■ WHAT IS REQUIRED
Scan the records below. List lines holding "agent".

Stored data entries
=-=-=-=-=

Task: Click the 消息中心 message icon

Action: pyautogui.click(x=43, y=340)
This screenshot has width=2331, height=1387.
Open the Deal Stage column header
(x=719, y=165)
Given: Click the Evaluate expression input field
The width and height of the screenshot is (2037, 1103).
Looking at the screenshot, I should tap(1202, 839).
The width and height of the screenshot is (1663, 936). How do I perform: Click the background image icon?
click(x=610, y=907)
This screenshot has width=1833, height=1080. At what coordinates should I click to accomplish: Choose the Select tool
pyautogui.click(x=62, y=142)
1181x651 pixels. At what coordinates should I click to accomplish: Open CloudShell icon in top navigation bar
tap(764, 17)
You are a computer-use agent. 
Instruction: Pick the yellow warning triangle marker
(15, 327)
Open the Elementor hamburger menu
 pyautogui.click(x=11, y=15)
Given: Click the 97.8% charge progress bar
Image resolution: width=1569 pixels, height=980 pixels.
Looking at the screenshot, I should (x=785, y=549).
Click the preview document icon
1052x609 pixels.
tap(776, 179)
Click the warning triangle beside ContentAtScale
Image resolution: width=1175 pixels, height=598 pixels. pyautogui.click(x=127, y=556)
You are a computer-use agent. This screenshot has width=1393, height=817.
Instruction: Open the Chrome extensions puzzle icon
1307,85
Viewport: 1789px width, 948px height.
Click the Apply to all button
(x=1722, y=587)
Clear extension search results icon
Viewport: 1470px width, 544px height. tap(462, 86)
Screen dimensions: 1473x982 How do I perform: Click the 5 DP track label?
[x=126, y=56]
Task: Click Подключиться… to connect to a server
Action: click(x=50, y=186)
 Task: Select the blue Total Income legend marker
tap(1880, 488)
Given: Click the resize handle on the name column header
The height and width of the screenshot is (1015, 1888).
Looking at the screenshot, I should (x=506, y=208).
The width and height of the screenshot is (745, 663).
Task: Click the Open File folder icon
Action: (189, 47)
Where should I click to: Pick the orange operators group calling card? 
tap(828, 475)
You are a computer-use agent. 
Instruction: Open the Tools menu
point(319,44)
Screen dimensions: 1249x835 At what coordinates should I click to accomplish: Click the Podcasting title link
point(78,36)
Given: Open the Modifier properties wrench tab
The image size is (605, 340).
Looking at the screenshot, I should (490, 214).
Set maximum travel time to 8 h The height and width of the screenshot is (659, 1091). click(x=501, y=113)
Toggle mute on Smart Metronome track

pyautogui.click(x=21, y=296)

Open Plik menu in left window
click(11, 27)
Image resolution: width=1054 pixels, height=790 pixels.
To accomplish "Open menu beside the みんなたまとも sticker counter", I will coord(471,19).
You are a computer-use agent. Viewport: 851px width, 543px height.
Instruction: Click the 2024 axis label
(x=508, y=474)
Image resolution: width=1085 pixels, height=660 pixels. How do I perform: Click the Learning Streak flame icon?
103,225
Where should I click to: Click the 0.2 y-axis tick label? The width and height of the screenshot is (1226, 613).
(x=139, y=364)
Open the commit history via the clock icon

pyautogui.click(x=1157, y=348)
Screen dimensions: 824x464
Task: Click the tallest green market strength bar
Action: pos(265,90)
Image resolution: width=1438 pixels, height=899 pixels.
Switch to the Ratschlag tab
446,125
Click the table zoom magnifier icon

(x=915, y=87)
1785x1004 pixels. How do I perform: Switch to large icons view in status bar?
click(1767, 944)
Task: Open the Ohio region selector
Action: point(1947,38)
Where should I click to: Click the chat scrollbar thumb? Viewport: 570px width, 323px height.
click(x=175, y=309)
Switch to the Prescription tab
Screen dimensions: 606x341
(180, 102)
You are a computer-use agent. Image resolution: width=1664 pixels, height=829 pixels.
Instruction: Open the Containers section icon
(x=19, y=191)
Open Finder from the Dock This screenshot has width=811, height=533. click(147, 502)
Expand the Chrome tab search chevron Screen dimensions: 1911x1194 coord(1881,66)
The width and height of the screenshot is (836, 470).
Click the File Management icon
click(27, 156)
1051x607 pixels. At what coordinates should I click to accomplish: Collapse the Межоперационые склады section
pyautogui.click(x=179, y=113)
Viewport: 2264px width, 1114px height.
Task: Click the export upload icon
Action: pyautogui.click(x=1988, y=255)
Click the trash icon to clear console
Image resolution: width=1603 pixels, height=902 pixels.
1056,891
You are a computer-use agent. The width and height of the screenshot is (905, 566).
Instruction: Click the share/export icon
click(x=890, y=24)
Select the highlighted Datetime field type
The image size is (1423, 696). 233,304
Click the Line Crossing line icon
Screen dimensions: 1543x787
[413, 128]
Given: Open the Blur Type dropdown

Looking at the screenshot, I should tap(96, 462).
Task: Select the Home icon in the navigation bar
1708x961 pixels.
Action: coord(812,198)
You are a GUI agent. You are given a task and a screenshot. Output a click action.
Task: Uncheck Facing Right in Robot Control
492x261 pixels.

=-=-=-=-=

■ YOUR RESPONSE
You are a computer-use agent. 
You are a computer-use agent. This screenshot has width=1393, height=817.
You are a computer-use agent. 
You are a computer-use agent. Viewport: 851px width, 543px height.
You are a computer-use agent. Image resolution: width=1664 pixels, height=829 pixels.
You are a computer-use agent. The width and height of the screenshot is (905, 566).
You are a GUI agent. You are given a task and a screenshot. Output a click action.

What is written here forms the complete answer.